FIRE (False Idols Ruin Egos) is a mixtape by American recording artist B.o.B. The project was produced entirely by B.o.B himself, and released on January 18, 2016, by No Genre.

The tracks "Bend Over", "Excuse Me" and "Summers Day" from the mixtape were released with their music videos.

===Music and lyrics===
The mixtape has productions with various influences of funk, jazz, soul and electronic, and opens with news and other audio clips about drug deaths and other tragic occurrences, hinting that the emcee wants to get to the bottom of what's happening to hip-hop and politics. Throughout the tape, B.o.B. seems disillusioned with the state of hip-hop.

===Track listing===

| No. | Title | Length |
|---|---|---|
| 1. | "Bend Over" | 4:58 |
| 2. | "Excuse Me" | 2:53 |
| 3. | "Mr. Mister" | 3:04 |
| 4. | "Summers Day" | 3:45 |
| 5. | "False Flag" | 4:03 |
| 6. | "King Tut" | 3:02 |
| 7. | "Lights Out" | 3:40 |
| 8. | "Shhh" | 3:10 |
| 9. | "Action News" | 9:00 |
| Total length: |  | 37:35 |

== EARTH ==

EARTH (Educational Avatar Reality Training Habitat) is a mixtape by American recording artist B.o.B. The project was produced entirely by B.o.B himself, and was released on April 22, 2016, on Earth Day, by No Genre.

The tracks "Earthquake" and "$tacks of Dreams" from the mixtape were released with their music videos.

=== Music and lyrics ===
The main themes of the mixtape are B.o.B's belief that the earth is flat and conspiracy theories. The mixtape contains samples of speeches by scientists, pundits, conspiracy theorists, and Barack Obama, and spans also controversial topics like astral projection and cloning.
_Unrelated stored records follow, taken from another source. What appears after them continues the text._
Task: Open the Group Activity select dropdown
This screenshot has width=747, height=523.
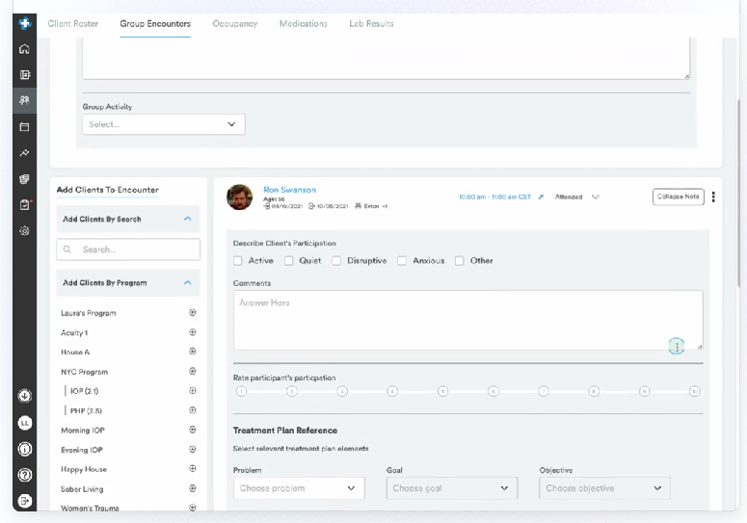Action: 164,124
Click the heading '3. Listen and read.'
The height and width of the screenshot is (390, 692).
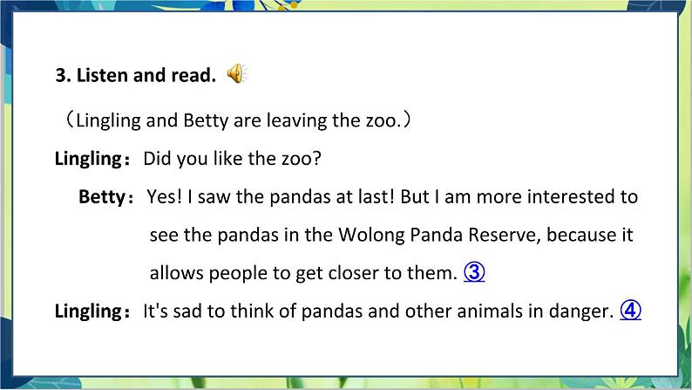point(135,75)
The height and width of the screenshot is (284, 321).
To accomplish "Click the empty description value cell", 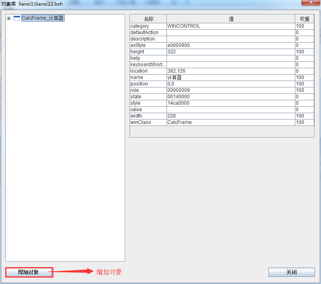I will pyautogui.click(x=231, y=39).

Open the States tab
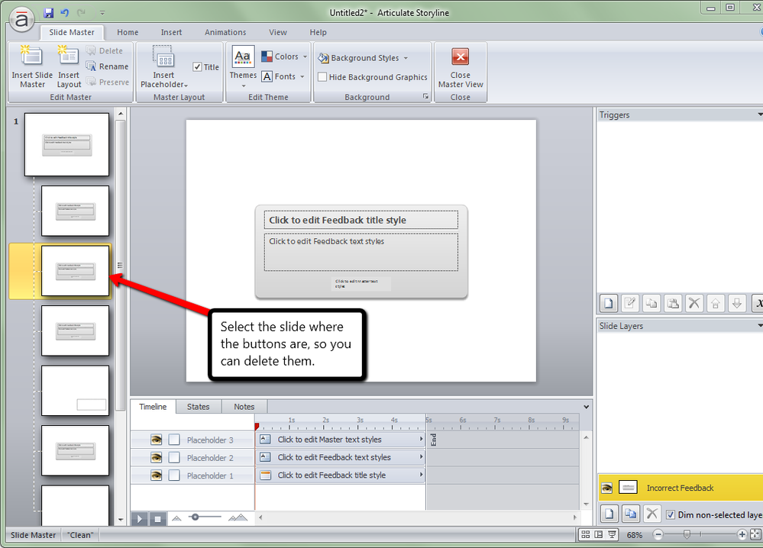click(198, 407)

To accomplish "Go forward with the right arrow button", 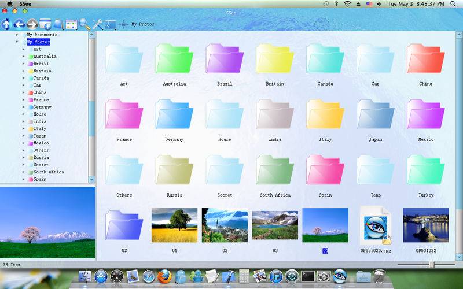I will [32, 24].
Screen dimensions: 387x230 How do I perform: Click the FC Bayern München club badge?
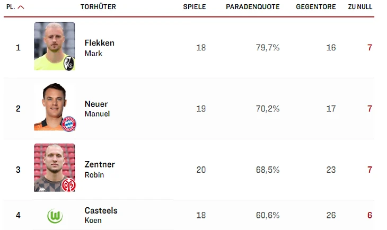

The track "Flatline Pt.2" is an extended and revisited version of his song "Flatline", released on his SoundCloud account in January 2016.

===Track listing===

| No. | Title | Length |
|---|---|---|
| 1. | "Under the Dome" | 5:08 |
| 2. | "$tacks of Dreams" | 3:11 |
| 3. | "Fck' Science Bro" | 4:00 |
| 4. | "Dumb" | 3:53 |
| 5. | "H.A.A.R.P Music" | 3:17 |
| 6. | "PoW WoW" | 3:36 |
| 7. | "Break the Rules" | 3:15 |
| 8. | "They Live" | 3:00 |
| 9. | "Earthquake" | 5:20 |
| 10. | "Flatline Pt.2" | 10:00 |
| Total length: |  | 44:40 |

== AIR ==

AIR (Art Imitates Reality) is a mixtape by American recording artist B.o.B. The project is entirely self-produced, and it was released on August 29, 2016, by No Genre.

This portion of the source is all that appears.